Saturday, August 09, 2008

different fruit

I've spent the last couple of days at Willow Creek's Leadership Summit and have a myriad of thoughts running through my head as a result. But there's only one that I'm ready to blog about.
My eyes were opened to a mistake I believe we, as followers of Jesus, are making in our judgments of our own lives.
One of the speakers was telling stories about some of the "messy" people that come to his church's weekend service. His stories all centered around people whose lives reflected distance from God and disinterest in His suggested ways of living. I'm paraphrasing the pastor's follow-up comment to all these stories: he essentially said that, while it may be uncomfortable for us, as believers, to have such "messy" people in our church services, that we should welcome them with open arms because these are exactly the kinds of people Jesus hung out with.

The moment he said that, it hit me... we're comparing apples to oranges. We're comparing modern-day church attendance to Jesus' personal life. People who are far from God may, in fact, attend our church services, but that doesn't mean we're living the lives Jesus commanded. If His focus had been church attendance, I think He would have set the example by inviting non-God-followers to the temple. But He didn't. He didn't approach the Samaritan woman and say "hey, come to the Synagogue with me." He sat with her. He talked with her. He got to know her and her story.
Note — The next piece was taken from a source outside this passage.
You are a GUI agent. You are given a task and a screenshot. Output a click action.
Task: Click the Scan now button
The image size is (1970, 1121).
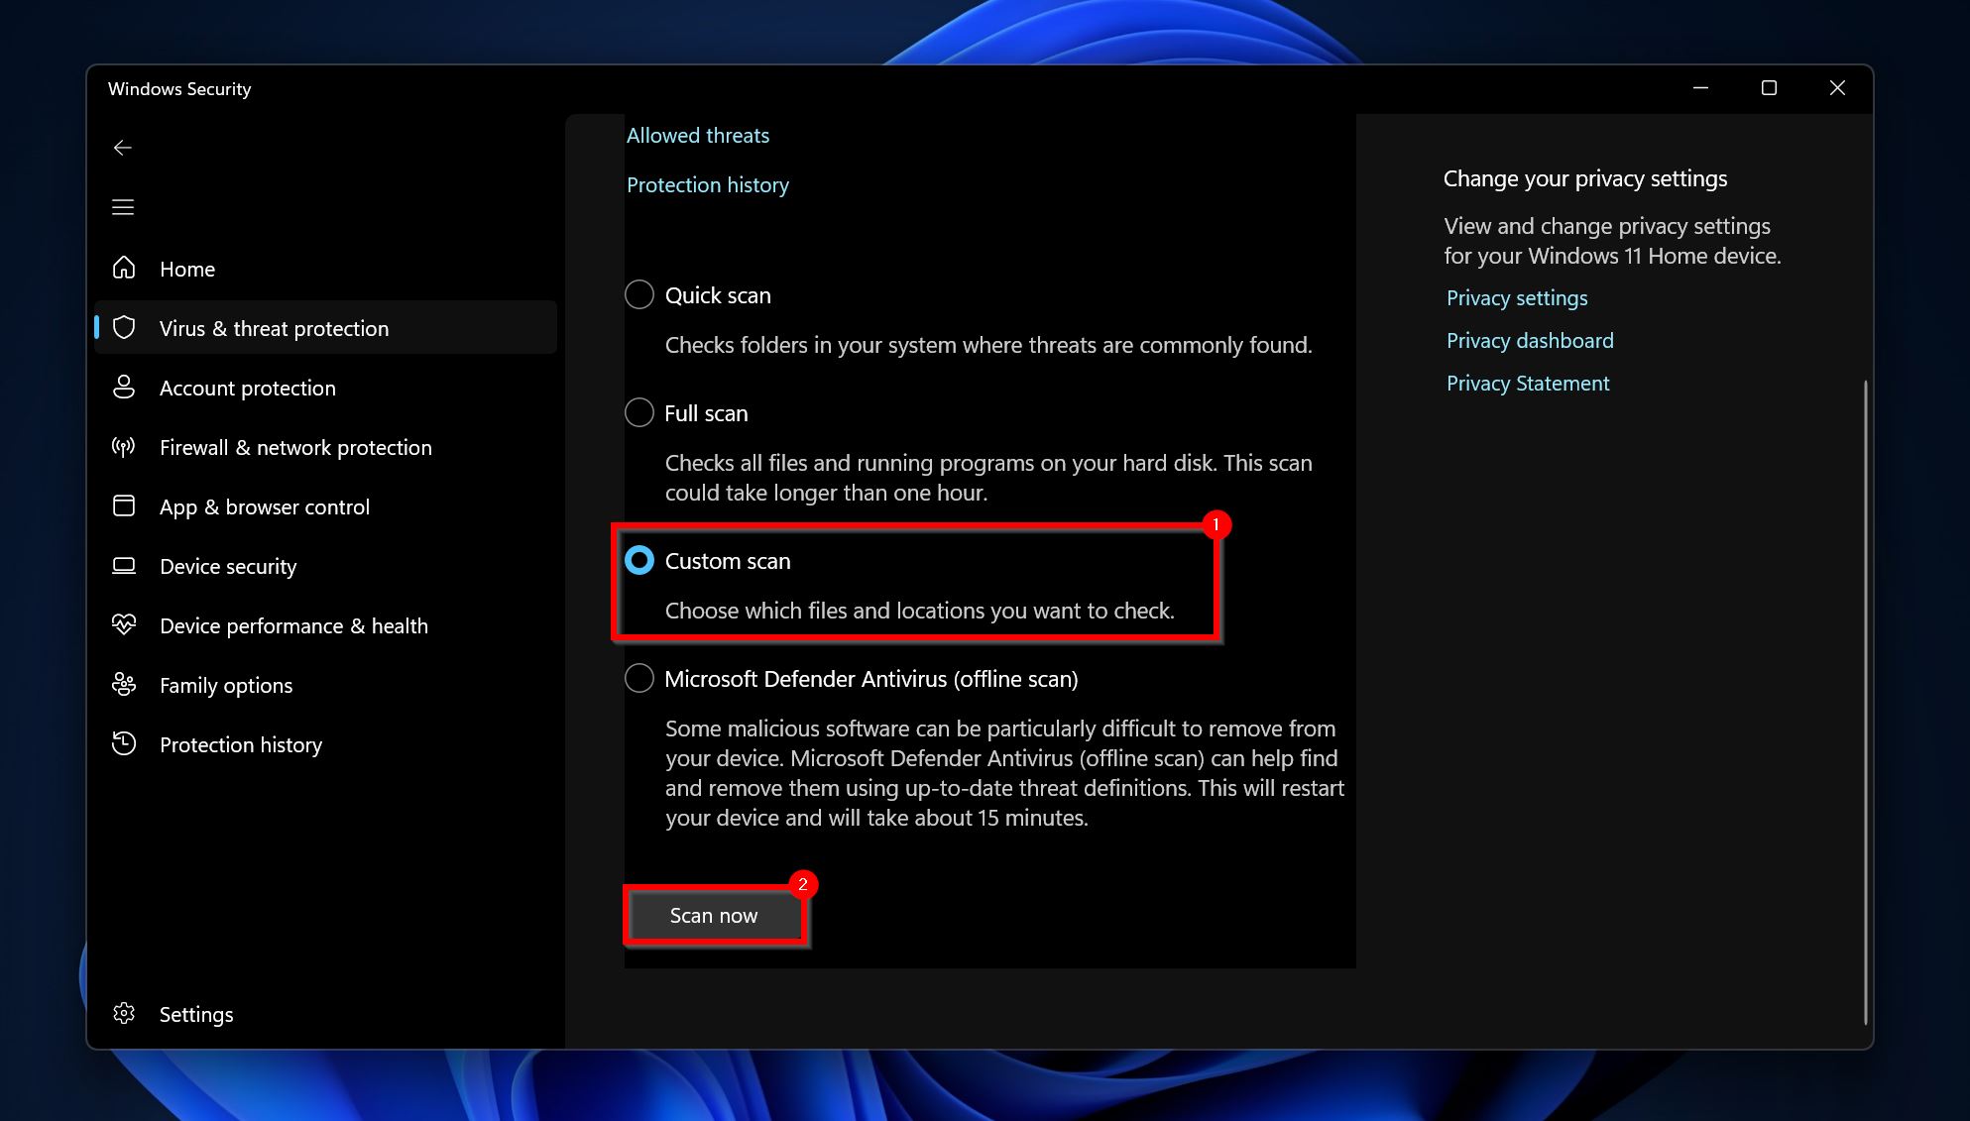click(713, 916)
Jesus didn't invite people to structures and services. He invited them into relationship. So if I'm pointing to church attenders as evidence that I'm following Jesus' example, my idea of "following Jesus" is very, very wrong.

1 Comments:

Blogger Cheryl said...

I like what you said, Stef. Jesus met people where they were. Even though so many followed him everywhere, there were certain types of people that wouldn't or couldn't, so He went to them.